- Theatrical release poster
- 극장판 신비아파트: 하늘도깨비 대 요르문간드
- Directed by: Byeon Young-Kyu
- Starring: Jo Hyeon-jeong; Jeonghwa Yang; Hyunji Kim; Youngeun Kim; Chaeha kim; Yong Woo Shin,;
- Production companies: CJ ENM Co.; Studio BAZOOKA;
- Distributed by: CJ ENM Co.
- Release date: 19 December 2019;
- Running time: 97 minutes
- Country: South Korea
- Language: Korean
- Box office: $5,705,509 world wide^{[better source needed]}

= The Haunted House: The Sky Goblin vs Jormungandr =

2019 South Korean animated film

The Haunted House: The Sky Goblin VS Jormungandr is a South Korean animated film directed by Byeon Young-Kyu.

== Synopsis ==
A team of paranormal investigators are hired to investigate a haunted house that is rumored to be inhabited by a malevolent spirit known as Jormungandr.
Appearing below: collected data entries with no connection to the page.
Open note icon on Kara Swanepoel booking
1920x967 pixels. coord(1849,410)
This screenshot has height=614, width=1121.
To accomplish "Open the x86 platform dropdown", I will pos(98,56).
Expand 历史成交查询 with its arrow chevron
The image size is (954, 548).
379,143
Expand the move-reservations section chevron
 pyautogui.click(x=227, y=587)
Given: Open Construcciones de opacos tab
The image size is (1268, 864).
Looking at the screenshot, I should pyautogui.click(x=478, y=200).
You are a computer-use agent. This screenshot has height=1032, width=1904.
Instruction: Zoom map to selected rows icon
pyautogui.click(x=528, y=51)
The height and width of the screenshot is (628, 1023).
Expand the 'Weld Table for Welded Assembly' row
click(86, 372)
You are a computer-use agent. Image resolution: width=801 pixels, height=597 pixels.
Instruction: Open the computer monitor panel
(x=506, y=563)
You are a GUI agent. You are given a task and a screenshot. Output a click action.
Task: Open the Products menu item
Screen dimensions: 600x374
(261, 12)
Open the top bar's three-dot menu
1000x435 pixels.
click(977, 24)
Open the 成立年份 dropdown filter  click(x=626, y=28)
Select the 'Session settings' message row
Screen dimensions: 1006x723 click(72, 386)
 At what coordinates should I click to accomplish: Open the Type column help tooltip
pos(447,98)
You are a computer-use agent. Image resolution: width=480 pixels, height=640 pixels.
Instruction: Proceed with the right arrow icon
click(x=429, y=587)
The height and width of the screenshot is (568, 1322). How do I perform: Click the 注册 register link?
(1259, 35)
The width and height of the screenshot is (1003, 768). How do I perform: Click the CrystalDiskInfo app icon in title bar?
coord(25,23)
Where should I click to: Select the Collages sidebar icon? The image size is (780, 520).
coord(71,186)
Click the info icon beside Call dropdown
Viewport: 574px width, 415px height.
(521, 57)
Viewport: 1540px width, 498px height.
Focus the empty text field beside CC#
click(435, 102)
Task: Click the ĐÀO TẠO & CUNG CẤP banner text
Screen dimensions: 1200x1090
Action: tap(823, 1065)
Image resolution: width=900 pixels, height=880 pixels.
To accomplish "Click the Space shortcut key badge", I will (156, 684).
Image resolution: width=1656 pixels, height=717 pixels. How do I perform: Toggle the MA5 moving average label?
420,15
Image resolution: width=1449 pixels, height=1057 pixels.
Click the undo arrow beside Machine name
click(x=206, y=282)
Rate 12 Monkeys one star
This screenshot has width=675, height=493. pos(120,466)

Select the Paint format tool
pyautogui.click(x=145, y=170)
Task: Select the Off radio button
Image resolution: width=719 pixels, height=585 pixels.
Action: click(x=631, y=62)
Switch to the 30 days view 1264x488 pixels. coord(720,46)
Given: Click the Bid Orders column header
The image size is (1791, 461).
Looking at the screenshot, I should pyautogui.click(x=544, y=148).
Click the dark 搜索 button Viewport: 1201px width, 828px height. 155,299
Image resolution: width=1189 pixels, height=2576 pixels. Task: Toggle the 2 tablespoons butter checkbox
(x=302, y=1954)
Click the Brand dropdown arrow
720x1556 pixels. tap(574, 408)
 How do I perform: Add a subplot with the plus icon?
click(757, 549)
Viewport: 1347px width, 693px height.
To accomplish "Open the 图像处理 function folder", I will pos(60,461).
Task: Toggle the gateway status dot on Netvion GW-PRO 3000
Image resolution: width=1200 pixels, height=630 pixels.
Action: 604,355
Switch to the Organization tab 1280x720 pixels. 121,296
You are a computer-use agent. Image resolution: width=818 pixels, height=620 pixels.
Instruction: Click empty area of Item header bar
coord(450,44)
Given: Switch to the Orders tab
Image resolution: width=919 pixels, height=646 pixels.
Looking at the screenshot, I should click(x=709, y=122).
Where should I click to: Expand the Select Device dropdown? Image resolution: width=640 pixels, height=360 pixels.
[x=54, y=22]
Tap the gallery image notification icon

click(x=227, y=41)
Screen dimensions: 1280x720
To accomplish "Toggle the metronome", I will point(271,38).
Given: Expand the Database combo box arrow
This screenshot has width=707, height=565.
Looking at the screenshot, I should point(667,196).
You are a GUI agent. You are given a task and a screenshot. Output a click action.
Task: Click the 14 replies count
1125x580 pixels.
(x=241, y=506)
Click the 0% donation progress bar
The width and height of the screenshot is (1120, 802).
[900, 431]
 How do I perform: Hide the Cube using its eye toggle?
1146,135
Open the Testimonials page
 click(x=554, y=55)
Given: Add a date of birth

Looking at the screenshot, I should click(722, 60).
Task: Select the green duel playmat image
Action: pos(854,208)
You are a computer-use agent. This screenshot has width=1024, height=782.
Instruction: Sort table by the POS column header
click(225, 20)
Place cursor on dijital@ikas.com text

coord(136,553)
The team is led by the charismatic and fearless Sky Goblin, who has a reputation for taking on even the most dangerous cases. As the team begins their investigation, they soon realize that Jormungandr is far more powerful than they ever anticipated. The malevolent spirit possesses the bodies of several members of the team, turning them into its willing servants. Sky Goblin and the remaining team members must use all their skills and knowledge to stop Jormungandr and free their possessed colleagues.